RESUMEN
La adecuada administración del Coronavirus, su liderazgo en la reactivación que mantiene el crecimiento económico sobre el 5%, y los incentivos para evitar que la inflación y el estancamiento global que azotan al mundo golpeen en toda su magnitud a nuestro pueblo, son a todas luces la principal obra social del presidente Luis Abinader al arribar a la mitad de su gestión.
Puede exhibir también el presidente una copiosa relación de obras de infraestructura vial, de acueductos, ampliación del transporte colectivo, financiamiento blando a la producción agropecuaria y a las micro, pequeñas y medianas empresas, de inversión en el área de la salud, entre otros renglones.
Pero hay otra extraordinaria obra que impacta directamente en el mantenimiento de la gobernabilidad política y social, materializada en estos dos años, a la que cierto sector de la oposición busca restar importancia calificándola como “intangibles”.
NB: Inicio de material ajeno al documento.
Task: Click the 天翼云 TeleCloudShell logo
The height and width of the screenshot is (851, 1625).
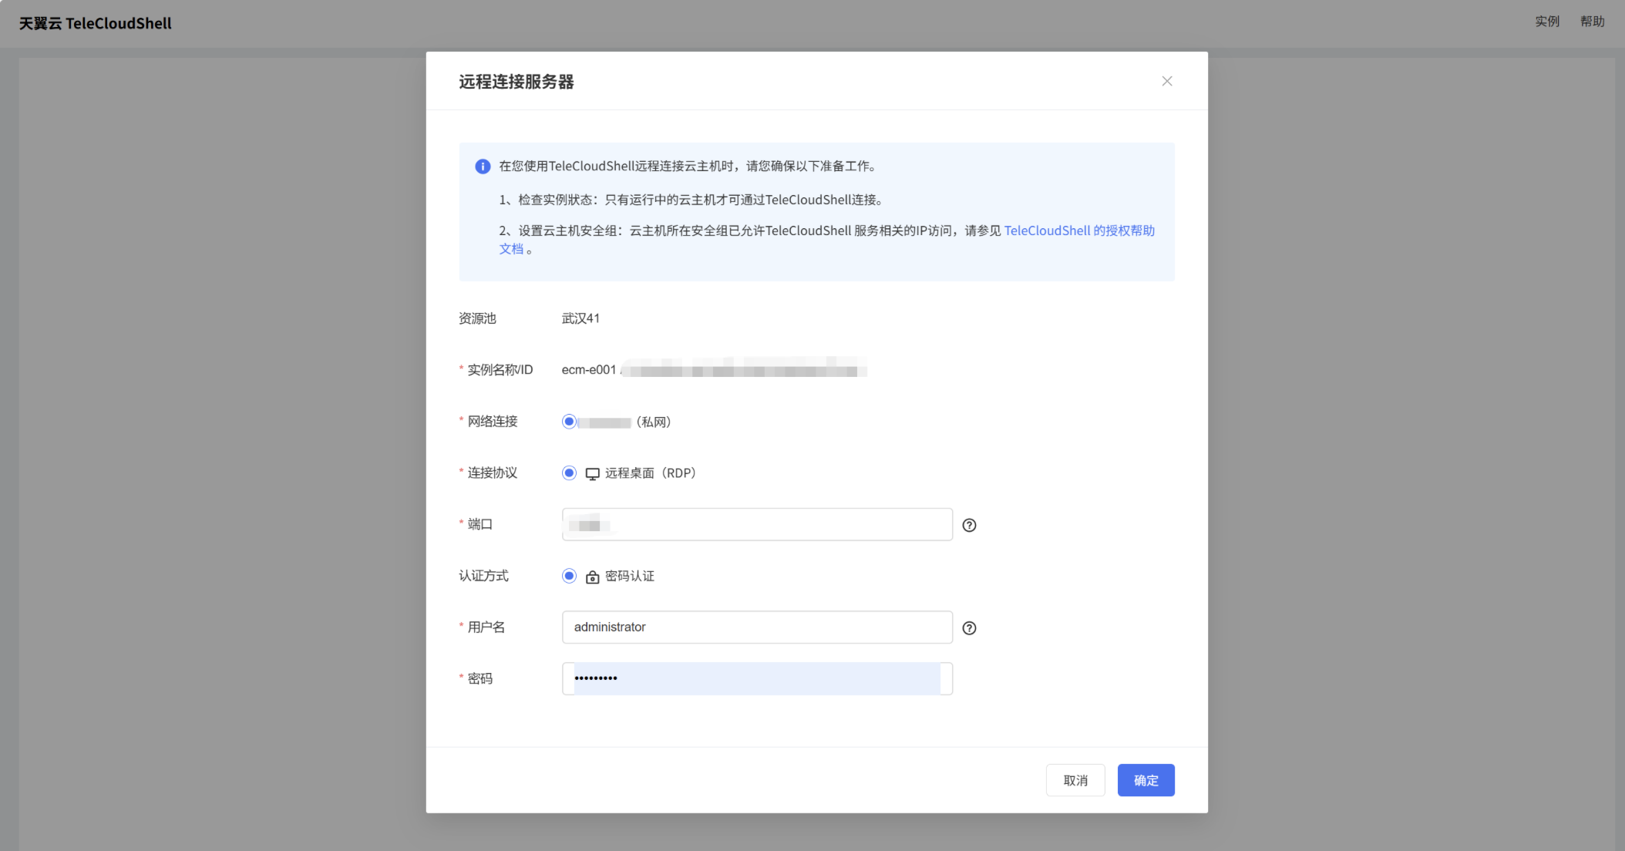Action: click(95, 24)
Esos “intangibles” incluyen la política frente a la corrupción y la impunidad, como parte del inicio del proceso de fortalecimiento institucional, y saneamiento del funcionamiento del aparato gubernamental, que en gobiernos pasados operaba como una estructura para la comisión de negocios ilícitos, así como la reforma y modernización de la Policía Nacional para hacerla más efectiva en su obligación de garantizar la seguridad de las vidas y bienes ciudadanos.
El presidente apuntaló pilares de fortalecimiento institucional, como respetar la independencia de los poderes del estado, poniendo fin al reparto partidista de los integrantes de las altas cortes y otras instancias de arbitraje social y político, y darle una independencia como nunca antes tuvo al ministerio Público.
Quedaron en el pasado las experiencias de los procuradores generales que favorecieron a funcionarios y dirigentes gubernamentales, archivándoles definitivamente expedientes judiciales, sin cumplir el debido proceso, o al festinar expedientes que envolvían grandes estafas al erario, como ocurrió en el caso Odebrecht, en el que fueron desechados parte de los delitos de soborno admitidos por la empresa brasileña.
En el proceso profiláctico desarrollado por Abinader no es casual que el mismo día en que él presidía un acto en Palacio para promulgar la Ley de Extinción de Dominio Público de Bienes Ilícitos, instrumento para perseguir a ladrones de los bienes públicos, los fiscales sometían el expediente 13, que involucra a funcionarios designados en este gobierno en supuestos delitos.
Reportes periodísticos han sumado hasta a 18 ex funcionarios públicos que han quedado fuera del gobierno ante rumores públicos cuestionando aspectos de su proceder a los que se preserva oportunidad de demostrar que son calumniosos los señalamientos o insinuaciones contra sus conductas y hechos.
Los “intangibles” como es la lucha contra la corrupción y la impunidad, y el respeto a la institucionalidad fueron precisamente lo que llevó al pueblo a echar del poder a quienes, adueñados de todos los poderes del estado, y despojados de escrúpulos éticos, se creyeron que el uso y abuso de los recursos del estado era una fábrica de presidentes de su partido y que incurrieron en conductas como si nunca habrían de ser bajados del poder.
Por su dinámico y fecundo desempeño, que incluye esos “intangibles”, es que conforme encuestas reveladas por destacados comunicadores, el presidente Abinader cuenta con “una aprobación de 67.1%, calificación de 61% y una intención de votos de 56.9%. con miras a las presidenciales del 2024”,
Y que también según ponderaciones del reputado sociólogo y analista político Cándido Mercedes, basadas en el Índice de Aprobación de Presidentes de América Latina, en su medición Sociedad, Política y Gobierno, el mandatario dominicano tiene una aprobación de 70%, y reitera su afirmación de que si Abinader se presentara como candidato presidencial a las elecciones de 2024 las ganaría por amplia mayoría.